Staph. aureus colonization
More than 75% of patients with atopic dermatitis have Staph. aureus colonization. It is significantly more likely to be MRSA than the colonization in the general population. 80% of atopic dermatitis patients are colonized with Staph. aureus, 16% with MRSA. S. aureus (enterotoxins), M sympodialis, and allergens are trigger factors of atopic dermatitis - they stimulate dendritic cells (JACI, 2012).
Bleach baths and Bactroban ointment significantly decrease symptom scores and body surface area affected by atopic dermatitis.
Dosing in bleach baths for eczema: half cup of bleach to a tub full of water. Alternatively, 2 tablespoons in a spray bottle for shower.
Intranasal mupirocin ointment and oral antibiotics may also help reduce Staph load and ensuing inflammation in eczema.

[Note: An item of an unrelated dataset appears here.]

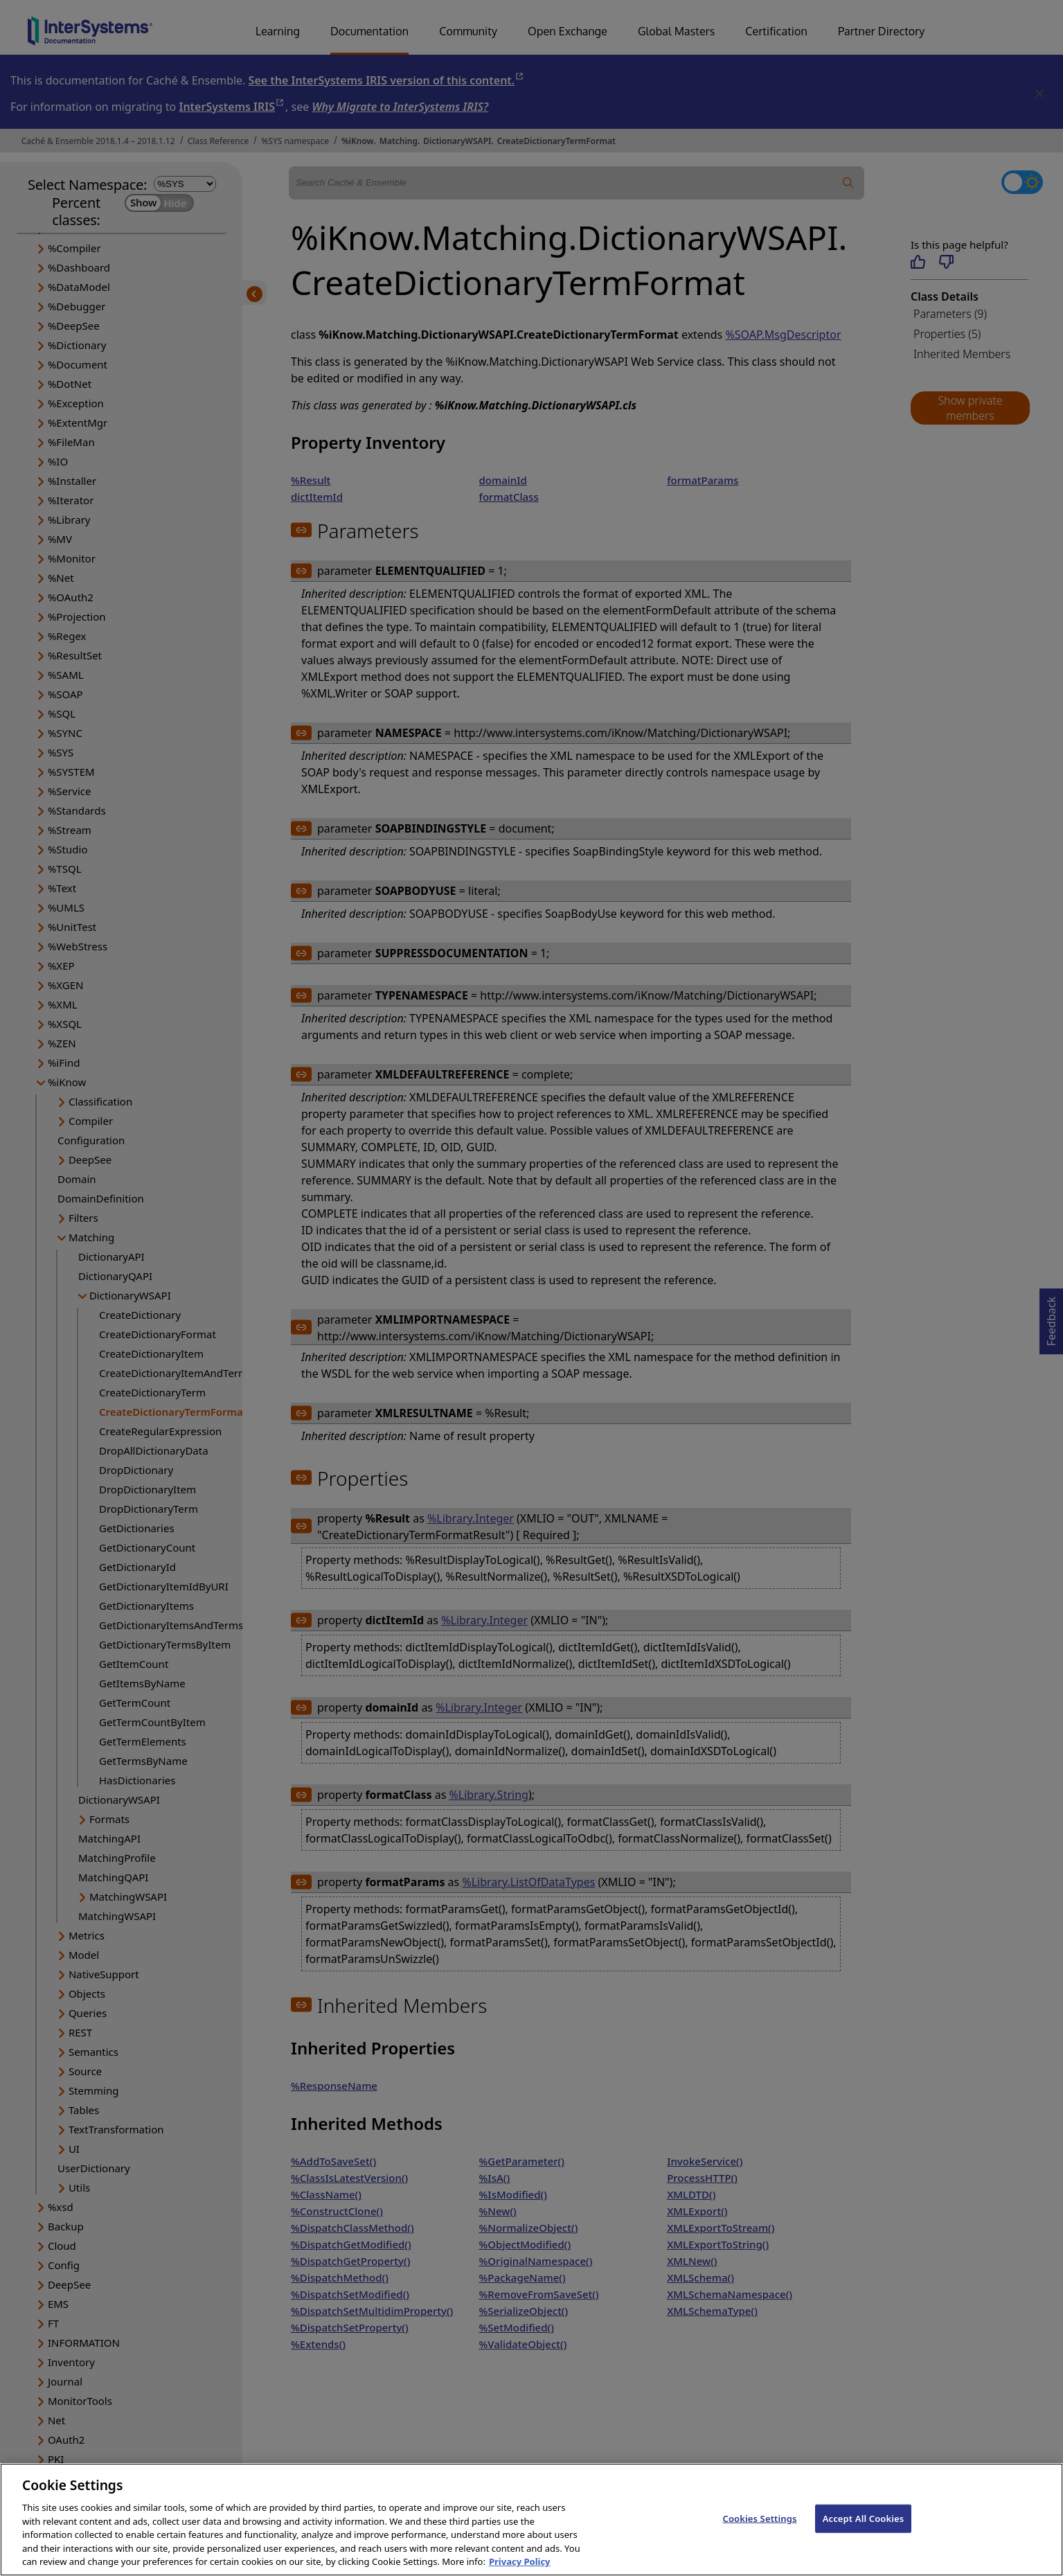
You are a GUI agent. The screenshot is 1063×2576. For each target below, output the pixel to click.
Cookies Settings (760, 2533)
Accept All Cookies (863, 2533)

Omalizumab (Xolair) is approved for IgE levels below 700 u/ml. It is difficult to get approval in allergic skin disease, where IgE is often very high, sometimes in the thousands.
Omalizumab is being studied in atopic dermatits, but early data suggests may be more useful in acute control.
Vitamin D for atopic dermatitis: may increase production of antimicrobial peptides. However, the dose that is needed is unclear.
Foods, pets, mites and cockroaches can impact eczema control in children.